● **THE REQUEST**:
Lay out every line of the rows below as a Markdown table with the columns No. and Text, numbering each line and skipping blank ones. Leave the pictures out.

* Begin ENTRIES SUPPLIED *

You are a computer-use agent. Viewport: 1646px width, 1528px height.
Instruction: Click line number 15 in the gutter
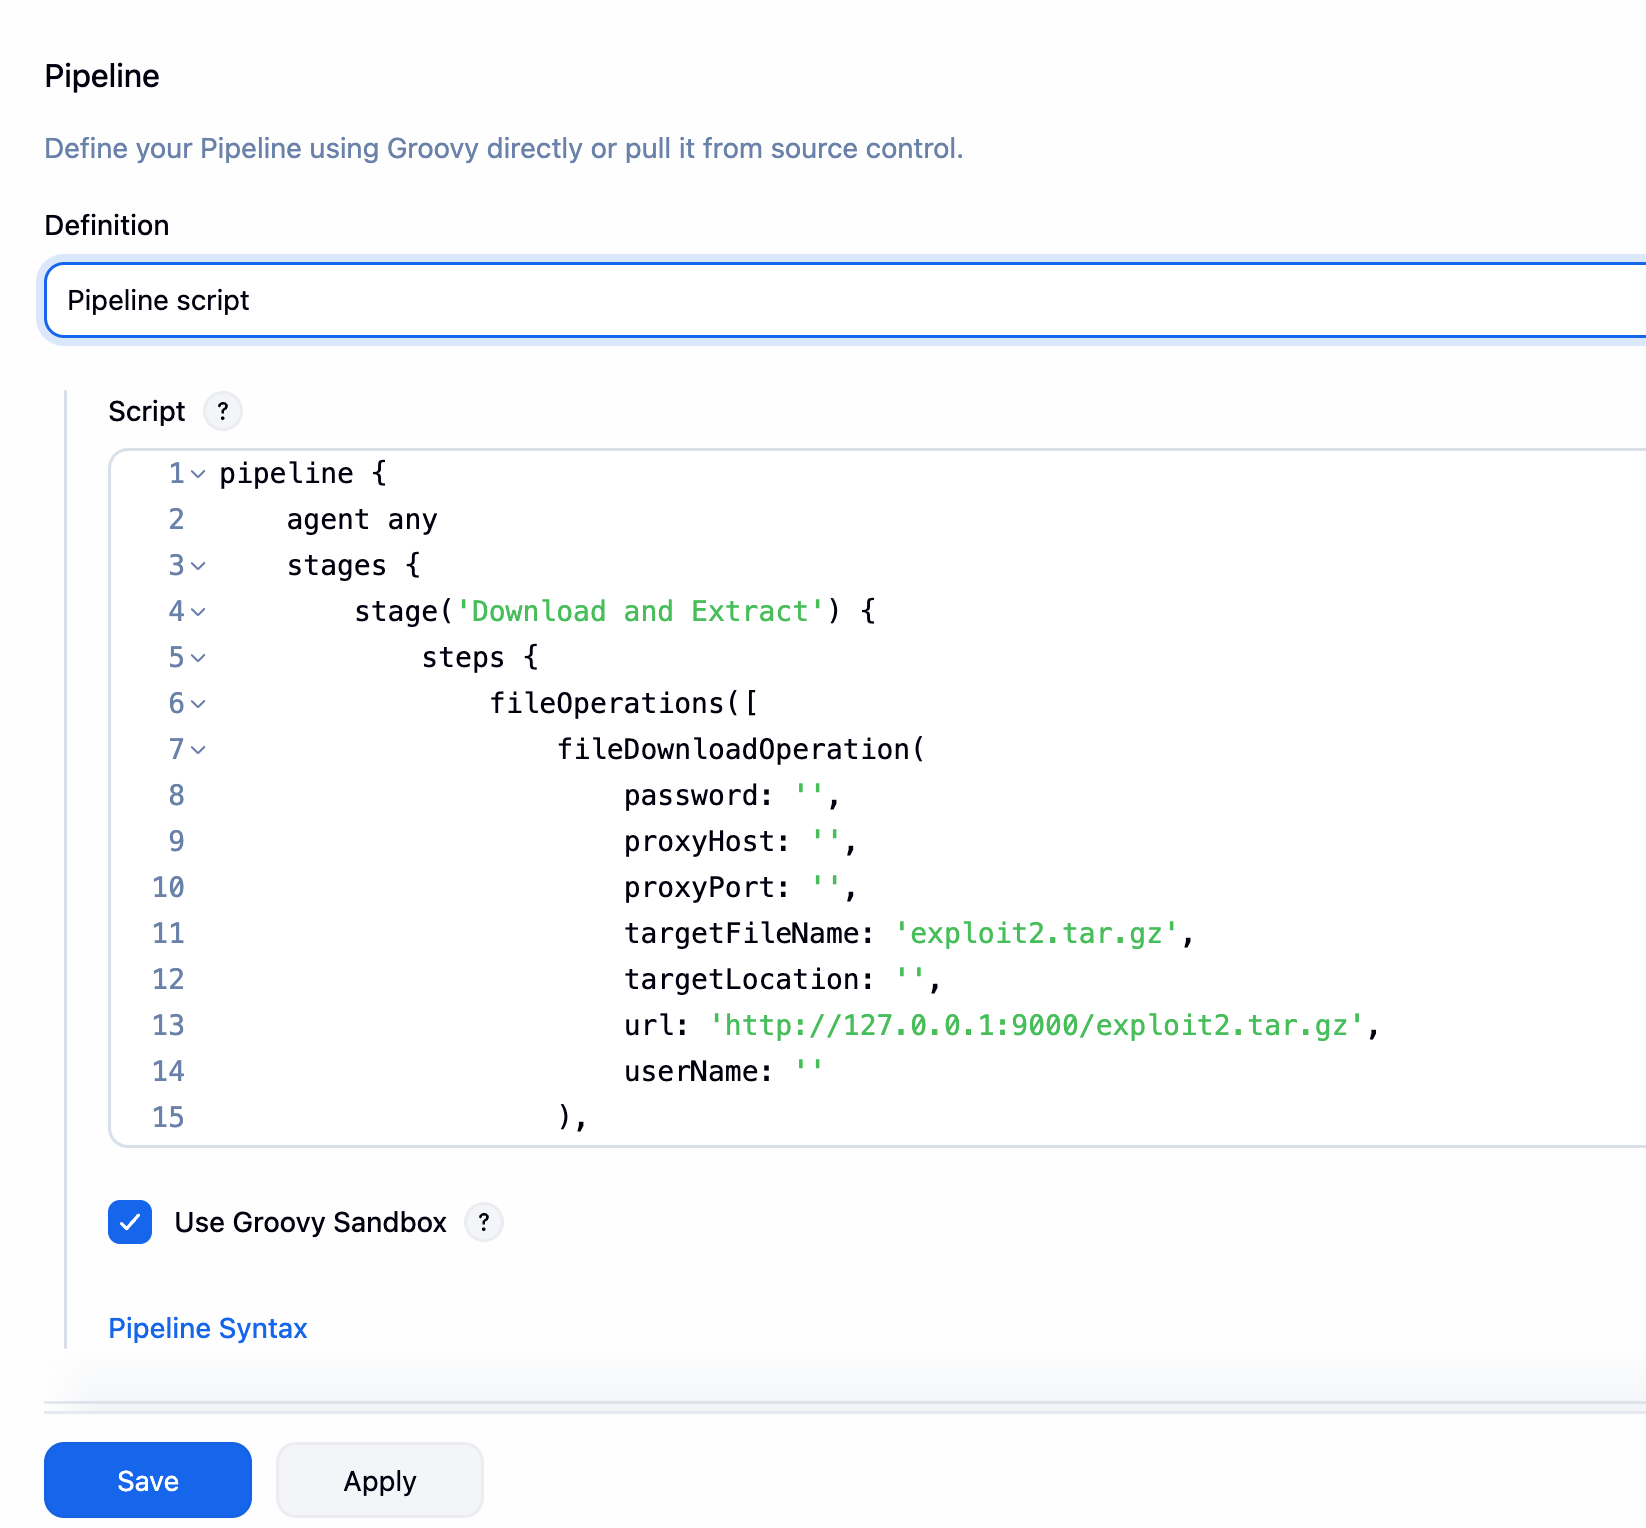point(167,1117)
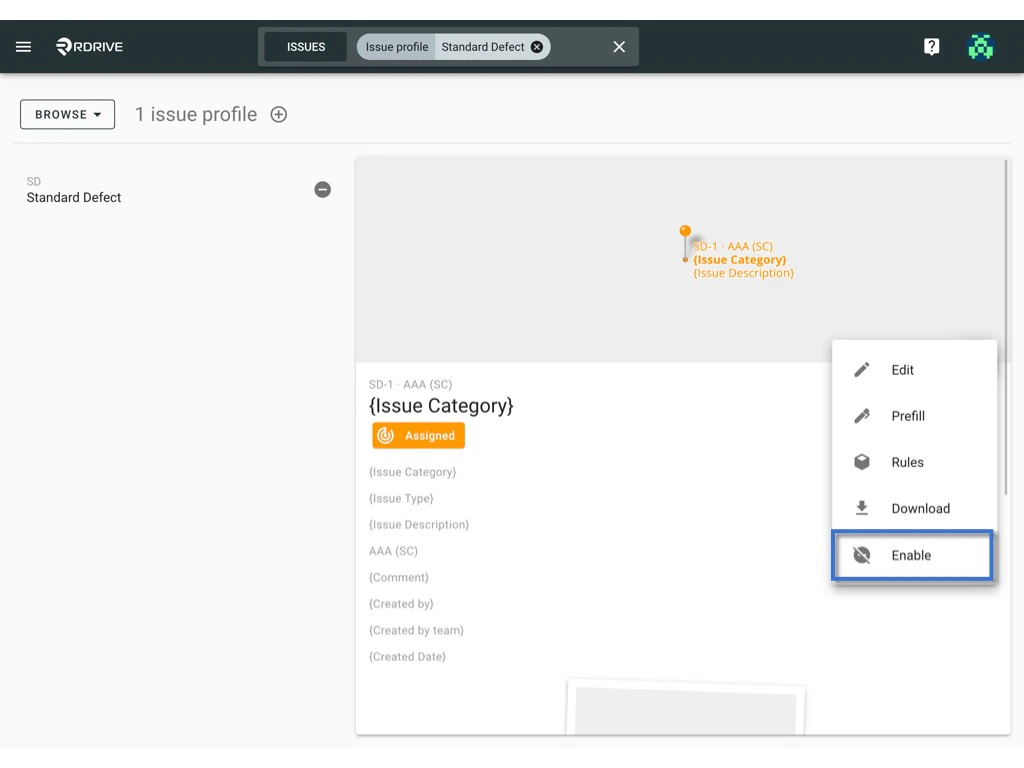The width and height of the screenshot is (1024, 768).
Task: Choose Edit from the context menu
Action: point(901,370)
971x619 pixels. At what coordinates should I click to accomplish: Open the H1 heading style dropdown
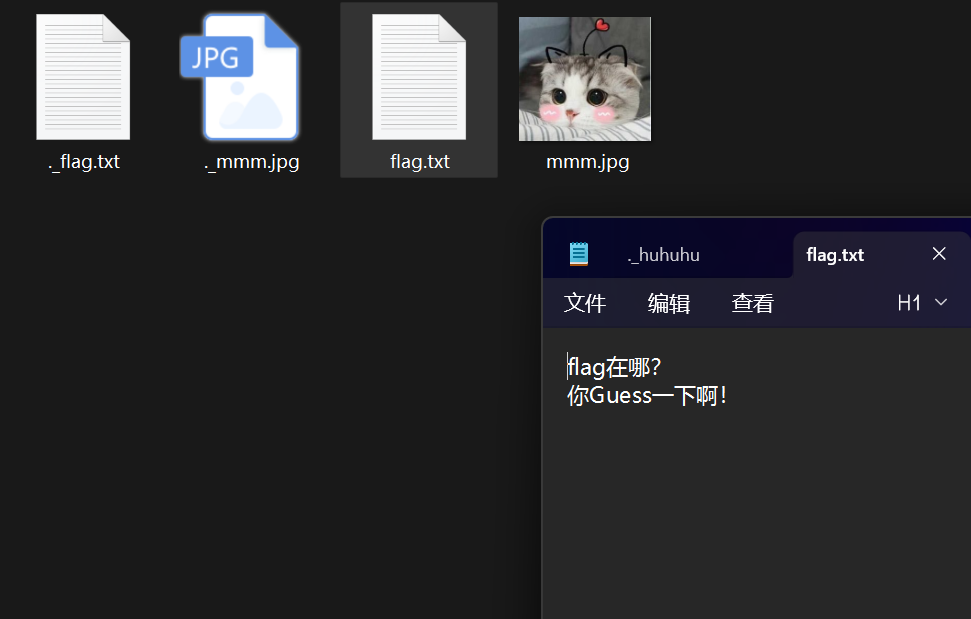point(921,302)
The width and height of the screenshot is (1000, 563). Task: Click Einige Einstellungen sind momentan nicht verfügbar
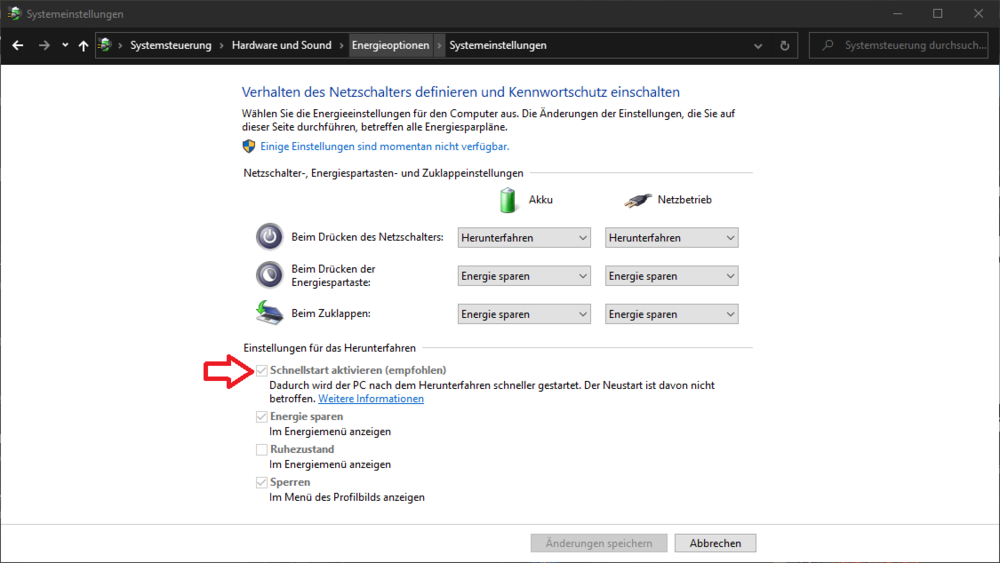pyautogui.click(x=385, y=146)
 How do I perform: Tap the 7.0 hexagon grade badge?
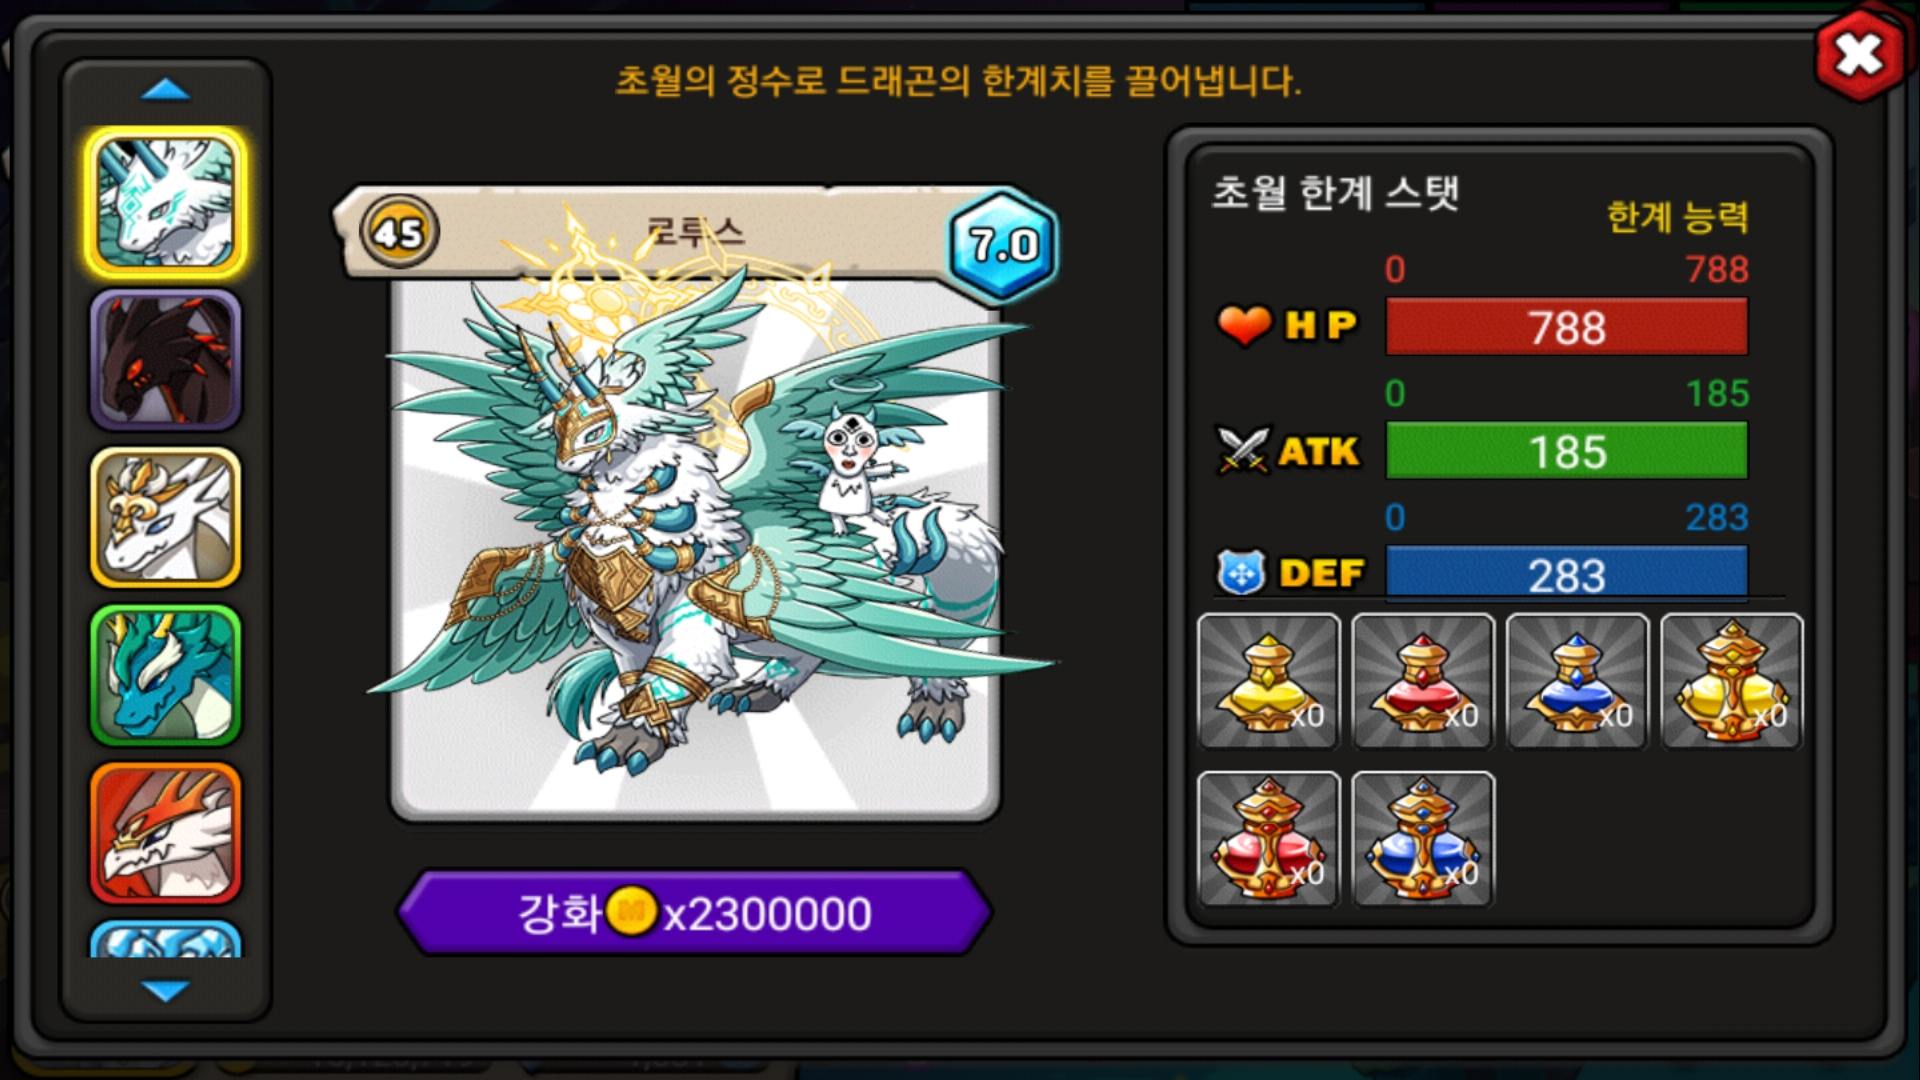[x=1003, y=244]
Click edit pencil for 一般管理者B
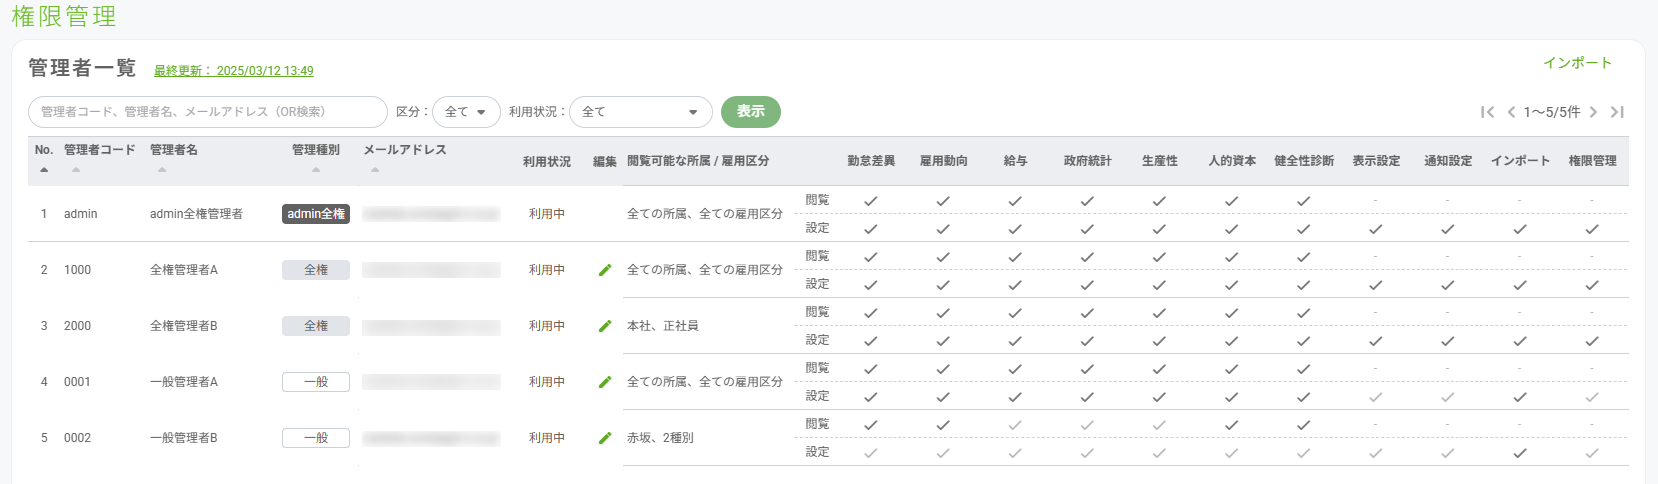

* End ENTRIES SUPPLIED *

● **RESULT OF THE EXERCISE**:
| No. | Text |
|---|---|
| 1 | You are a computer-use agent. Viewport: 1646px width, 1528px height. |
| 2 | Instruction: Click line number 15 in the gutter |
| 3 | point(167,1117) |
| 4 | The width and height of the screenshot is (1024, 768). |
| 5 | Task: Choose Edit from the context menu |
| 6 | Action: point(901,370) |
| 7 | 971x619 pixels. At what coordinates should I click to accomplish: Open the H1 heading style dropdown |
| 8 | point(921,302) |
| 9 | The width and height of the screenshot is (1000, 563). Task: Click Einige Einstellungen sind momentan nicht verfügbar |
| 10 | pyautogui.click(x=385, y=146) |
| 11 |  How do I perform: Tap the 7.0 hexagon grade badge? |
| 12 | [x=1003, y=244] |
| 13 | Click edit pencil for 一般管理者B |